I dont blame NYC, so many people lost in one attack, and not even a sniff of danger or of a threat, when the Germans bombed London it was bad but we new we were at War.
This came out of the blue.
Its funny but it is almost shades of Kosovo again.
Instead of the Serbs we have the Taliban, the mass movement of refugees, huge sprawling refugee camps, and instead of the KLA we have the Northern Alliance.
Who would of thought that all those Cold War battles we fought by proxy in the 70s and 80s would come home to roost.
If after the collapse of the Warsaw Pact the West had initiated a form of Marshall plan for East Europe, Yugoslavia, Russia, and the Central Asian states, we may not be in this mess today.
Tony
In his book Balkan Odyssey, beginning on page 260, Lord Owen describes the investigation which determined the shell was fired from a Bosnian Muslim postion, how General Rose used this information as a bargaining chip to get Izetbegovic to the negotiating table, how and why the results of the investigation were suppressed, but leaks occurred, etc.
I could type it all out here, but it's quite long and off-topic.
Terrible acts were committed by ALL sides in the recent conflicts in former Yugoslavia.
that's true, but the mess WAS deliberate and intended outcome.
To learn more about lap-top criminals, find Peter Brock's article
He has a number of articles can you point me at the one you are talking about.
Tony
(Tanjug) ARMS IN MACEDONIA COLLECTED, NLA DISBANDED, SHOOTING IN TETOVO
SKOPJE - Ethnic Albanian terrorists opened sporadic fire overnight in northern Tetovo and on Mount Sara, in northwest Macedonia, army and police sources said on Friday morning.
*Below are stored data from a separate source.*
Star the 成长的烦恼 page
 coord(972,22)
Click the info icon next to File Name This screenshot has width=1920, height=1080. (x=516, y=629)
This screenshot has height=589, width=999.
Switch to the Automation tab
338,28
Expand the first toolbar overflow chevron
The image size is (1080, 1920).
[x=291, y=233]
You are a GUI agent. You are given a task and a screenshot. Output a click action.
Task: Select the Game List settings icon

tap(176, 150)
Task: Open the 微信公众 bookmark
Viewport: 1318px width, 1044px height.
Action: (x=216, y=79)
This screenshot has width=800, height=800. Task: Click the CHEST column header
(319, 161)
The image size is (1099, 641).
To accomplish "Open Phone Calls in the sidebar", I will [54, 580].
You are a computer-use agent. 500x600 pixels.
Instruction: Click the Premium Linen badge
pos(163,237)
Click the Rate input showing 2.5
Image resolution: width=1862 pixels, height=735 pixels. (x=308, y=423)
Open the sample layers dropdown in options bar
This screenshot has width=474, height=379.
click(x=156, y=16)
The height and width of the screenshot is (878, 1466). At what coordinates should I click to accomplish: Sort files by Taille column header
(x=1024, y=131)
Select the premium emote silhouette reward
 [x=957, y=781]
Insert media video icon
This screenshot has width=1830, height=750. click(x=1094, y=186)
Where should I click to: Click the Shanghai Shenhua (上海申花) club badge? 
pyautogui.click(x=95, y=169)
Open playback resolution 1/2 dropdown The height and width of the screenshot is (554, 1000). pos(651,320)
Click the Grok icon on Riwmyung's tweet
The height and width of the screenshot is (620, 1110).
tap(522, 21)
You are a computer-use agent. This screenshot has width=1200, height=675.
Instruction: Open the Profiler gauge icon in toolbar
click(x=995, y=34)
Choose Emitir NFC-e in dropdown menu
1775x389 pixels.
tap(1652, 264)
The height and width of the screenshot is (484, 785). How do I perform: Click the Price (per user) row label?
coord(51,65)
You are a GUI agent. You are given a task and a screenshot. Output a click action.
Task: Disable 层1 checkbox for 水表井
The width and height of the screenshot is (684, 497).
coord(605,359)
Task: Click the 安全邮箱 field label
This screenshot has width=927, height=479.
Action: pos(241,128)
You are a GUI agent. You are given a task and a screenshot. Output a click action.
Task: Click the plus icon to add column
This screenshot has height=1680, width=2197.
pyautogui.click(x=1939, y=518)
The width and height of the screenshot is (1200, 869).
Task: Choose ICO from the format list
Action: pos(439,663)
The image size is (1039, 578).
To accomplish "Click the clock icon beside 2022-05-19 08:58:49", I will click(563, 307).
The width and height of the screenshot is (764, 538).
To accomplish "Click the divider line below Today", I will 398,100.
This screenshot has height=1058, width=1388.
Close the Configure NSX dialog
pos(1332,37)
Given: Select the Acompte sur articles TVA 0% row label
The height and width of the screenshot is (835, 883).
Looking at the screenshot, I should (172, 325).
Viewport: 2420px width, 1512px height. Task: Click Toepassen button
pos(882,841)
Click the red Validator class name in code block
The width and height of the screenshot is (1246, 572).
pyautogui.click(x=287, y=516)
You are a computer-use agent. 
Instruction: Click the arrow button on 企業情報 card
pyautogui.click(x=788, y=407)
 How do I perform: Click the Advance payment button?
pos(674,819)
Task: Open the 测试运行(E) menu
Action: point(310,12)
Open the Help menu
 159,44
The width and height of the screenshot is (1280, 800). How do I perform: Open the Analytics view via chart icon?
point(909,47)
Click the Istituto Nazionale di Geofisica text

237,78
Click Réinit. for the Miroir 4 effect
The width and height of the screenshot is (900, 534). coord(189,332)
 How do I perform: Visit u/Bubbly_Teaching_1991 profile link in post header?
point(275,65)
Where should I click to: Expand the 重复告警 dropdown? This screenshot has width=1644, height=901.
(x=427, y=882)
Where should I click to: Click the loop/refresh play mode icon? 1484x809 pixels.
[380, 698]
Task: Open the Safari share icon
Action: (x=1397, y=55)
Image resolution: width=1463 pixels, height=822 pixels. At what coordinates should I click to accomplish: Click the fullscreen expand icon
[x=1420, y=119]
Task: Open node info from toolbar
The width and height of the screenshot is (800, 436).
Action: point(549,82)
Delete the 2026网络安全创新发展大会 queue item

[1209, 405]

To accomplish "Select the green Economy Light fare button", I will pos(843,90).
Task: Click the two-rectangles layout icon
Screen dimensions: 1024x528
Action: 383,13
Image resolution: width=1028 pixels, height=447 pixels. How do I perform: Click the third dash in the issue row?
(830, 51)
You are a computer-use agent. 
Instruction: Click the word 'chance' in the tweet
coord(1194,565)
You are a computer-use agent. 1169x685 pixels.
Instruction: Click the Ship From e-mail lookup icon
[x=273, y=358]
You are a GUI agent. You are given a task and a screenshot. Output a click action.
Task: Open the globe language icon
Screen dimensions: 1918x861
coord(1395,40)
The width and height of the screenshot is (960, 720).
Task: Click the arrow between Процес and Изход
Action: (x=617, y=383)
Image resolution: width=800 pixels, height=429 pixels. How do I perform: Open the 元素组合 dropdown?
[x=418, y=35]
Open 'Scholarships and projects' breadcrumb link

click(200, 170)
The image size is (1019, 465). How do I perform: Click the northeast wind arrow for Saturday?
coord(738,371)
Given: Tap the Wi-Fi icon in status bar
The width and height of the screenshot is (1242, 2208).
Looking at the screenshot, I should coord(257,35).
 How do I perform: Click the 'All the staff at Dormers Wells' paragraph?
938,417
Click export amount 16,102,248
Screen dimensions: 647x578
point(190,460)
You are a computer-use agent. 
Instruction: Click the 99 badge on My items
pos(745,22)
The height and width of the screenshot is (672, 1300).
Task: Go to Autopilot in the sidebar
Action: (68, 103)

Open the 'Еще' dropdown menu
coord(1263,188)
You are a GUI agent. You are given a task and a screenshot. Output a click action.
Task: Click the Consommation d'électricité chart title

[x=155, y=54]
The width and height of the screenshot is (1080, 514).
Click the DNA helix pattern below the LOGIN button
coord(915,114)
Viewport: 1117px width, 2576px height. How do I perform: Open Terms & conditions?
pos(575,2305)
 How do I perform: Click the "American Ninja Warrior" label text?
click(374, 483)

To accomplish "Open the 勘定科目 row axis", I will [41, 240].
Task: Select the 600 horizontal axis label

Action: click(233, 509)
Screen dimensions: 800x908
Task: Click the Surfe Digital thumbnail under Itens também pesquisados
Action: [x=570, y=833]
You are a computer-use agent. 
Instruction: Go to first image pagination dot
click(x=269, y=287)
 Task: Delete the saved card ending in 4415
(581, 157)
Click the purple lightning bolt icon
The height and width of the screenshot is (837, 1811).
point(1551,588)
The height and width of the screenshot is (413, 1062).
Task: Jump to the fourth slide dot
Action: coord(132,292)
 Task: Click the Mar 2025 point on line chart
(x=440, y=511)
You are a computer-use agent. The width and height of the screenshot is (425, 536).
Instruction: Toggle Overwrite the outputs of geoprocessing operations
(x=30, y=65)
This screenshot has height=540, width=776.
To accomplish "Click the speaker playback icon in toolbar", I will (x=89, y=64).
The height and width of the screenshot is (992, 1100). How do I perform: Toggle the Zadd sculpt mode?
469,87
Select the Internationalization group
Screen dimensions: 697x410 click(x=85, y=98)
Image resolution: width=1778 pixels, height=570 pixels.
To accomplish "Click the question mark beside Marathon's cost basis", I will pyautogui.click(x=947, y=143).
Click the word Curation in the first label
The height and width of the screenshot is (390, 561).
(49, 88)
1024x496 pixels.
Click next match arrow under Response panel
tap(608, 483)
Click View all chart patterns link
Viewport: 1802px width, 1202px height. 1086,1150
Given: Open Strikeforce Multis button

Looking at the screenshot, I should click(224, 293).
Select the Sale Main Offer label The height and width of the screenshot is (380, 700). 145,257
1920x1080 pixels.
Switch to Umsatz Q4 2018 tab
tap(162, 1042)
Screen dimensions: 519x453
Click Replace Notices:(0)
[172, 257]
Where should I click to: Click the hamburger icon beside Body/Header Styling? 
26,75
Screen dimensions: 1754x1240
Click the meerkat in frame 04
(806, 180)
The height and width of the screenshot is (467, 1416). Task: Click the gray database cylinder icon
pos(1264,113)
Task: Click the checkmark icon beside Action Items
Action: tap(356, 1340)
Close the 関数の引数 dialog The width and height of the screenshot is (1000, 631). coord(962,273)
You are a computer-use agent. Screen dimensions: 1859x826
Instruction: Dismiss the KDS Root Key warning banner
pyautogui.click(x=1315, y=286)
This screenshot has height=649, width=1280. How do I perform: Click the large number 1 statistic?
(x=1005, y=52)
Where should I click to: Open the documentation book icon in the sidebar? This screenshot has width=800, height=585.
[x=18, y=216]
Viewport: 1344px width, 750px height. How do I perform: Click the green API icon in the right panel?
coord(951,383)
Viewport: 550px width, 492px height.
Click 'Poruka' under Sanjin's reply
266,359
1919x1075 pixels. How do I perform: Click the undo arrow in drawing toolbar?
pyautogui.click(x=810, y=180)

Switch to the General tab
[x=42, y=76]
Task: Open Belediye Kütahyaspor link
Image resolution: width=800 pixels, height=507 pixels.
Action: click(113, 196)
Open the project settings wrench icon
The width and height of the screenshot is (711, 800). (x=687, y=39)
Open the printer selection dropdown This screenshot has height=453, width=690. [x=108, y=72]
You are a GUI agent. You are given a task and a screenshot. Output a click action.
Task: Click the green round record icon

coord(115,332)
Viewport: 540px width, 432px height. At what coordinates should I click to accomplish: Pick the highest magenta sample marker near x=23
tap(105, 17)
It has not been determined which formation continued with the armed provocations.
The leader of the ethnic Albanian paramilitary formation NLA, Ali Ahmeti, said on Thursday that this organization had been disbanded after handing its arms to the NATO mission.
(1)There is this UNGA Convention. It does not provide for punishment of journalists, but rather the rights of States to correct false reports which directly concern them. There may be some other Convention such as you describe, but I have no knowledge of it. I hope there is not such a Convention. The UN is a body of States, not individuals, and it is SUPPOSED to be a forum for resolving disputes between nations, not individuals within nations, and for regulating treaties between States etc. The UN has no business sticking its nose into regulating matters pertaining to individuals within any given State, IMHO.
(2) Nuremburg: Julius Streicher, Editor of the newspaper Der Sturmer, Director of the Central Committee for the Defence against Jewish Atrocity and Boycott Propaganda was sentenced to hang. Hans Fritzsche, Ministerial Director and head of the radio division in the Propaganda Ministry was acquitted (a relatively minor official, indicted to appease the Russians).
As you know, I have long been a critic of ICTY. I have no wish to see it extend its jurisiction to include journalists.
I'm not sure how I got be included on your list of "humanitarian warriors." I can't think of any Milosevic speech such as you describe, but I can think of some Tudjman speeches.
Finally, I recently wrote this on another thread: I've been so disgusted by some posters here. One even added this tag line to his screen name: "kill them all -- nits make lice!" Ack! Ack! Ack! And such people are probably the same ones who called the peoples of former Yugoslavia "barbarians" and such.
"There is only one way to begin to deal with people like this, and that is you have to kill some of them even if they are not immediately directly involved in this thing."
--former Secretary of State Lawrence Eagleburger (CNN, 9/11/01)
"The response to this unimaginable 21st-century Pearl Harbor should be as simple as it is swift-- kill the bastards. A gunshot between the eyes, blow them to smithereens, poison them if you have to. As for cities or countries that host these worms, bomb them into basketball courts."
--Steve Dunleavy (New York Post, 9/12/01)
"America roused to a righteous anger has always been a force for good. States that have been supporting if not Osama bin Laden, people like him need to feel pain. If we flatten part of Damascus or Tehran or whatever it takes, that is part of the solution."
--Rich Lowry, National Review editor, to Howard Kurtz (Washington Post, 9/13/01)
"TIME TO TAKE NAMES AND NUKE AFGHANISTAN."
--Caption to cartoon by Gary Brookins (Richmond Times-Dispatch, 9/13/01)
"At a bare minimum, tactical nuclear capabilites should be used against the bin Laden camps in the desert of Afghanistan. To do less would be rightly seen by the poisoned minds that orchestrated these attacks as cowardice on the part of the United States and the current administration."
--Former Defense Intelligence Agency officer Thomas Woodrow, "Time to Use the Nuclear Option" (Washington Times, 9/14/01)
Bill O'Reilly: "If the Taliban government of Afghanistan does not cooperate, then we will damage that government with air power, probably. All right? We will blast them, because..."
Sam Husseini, Institute for Public Accuracy: "Who will you kill in the process?"
O'Reilly: "Doesn't make any difference."
--(The O'Reilly Factor, Fox News Channel, 9/13/01)
"This is no time to be precious about locating the exact individuals directly involved in this particular terrorist attack.... We should invade their countries, kill their leaders and convert them to Christianity. We weren't punctilious about locating and punishing only Hitler and his top officers. We carpet-bombed German cities; we killed civilians. That's war. And this is war."
--Syndicated columnist Ann Coulter (National Review Online, 9/13/01)
All considered, maybe journalist should be legally responsible for the things they write.
And as for everything else you said, it's wrong too. I never claimed Serbs hated other religions. I only pointed out some facts about the wars in the 90's. Now go commit suicide or something.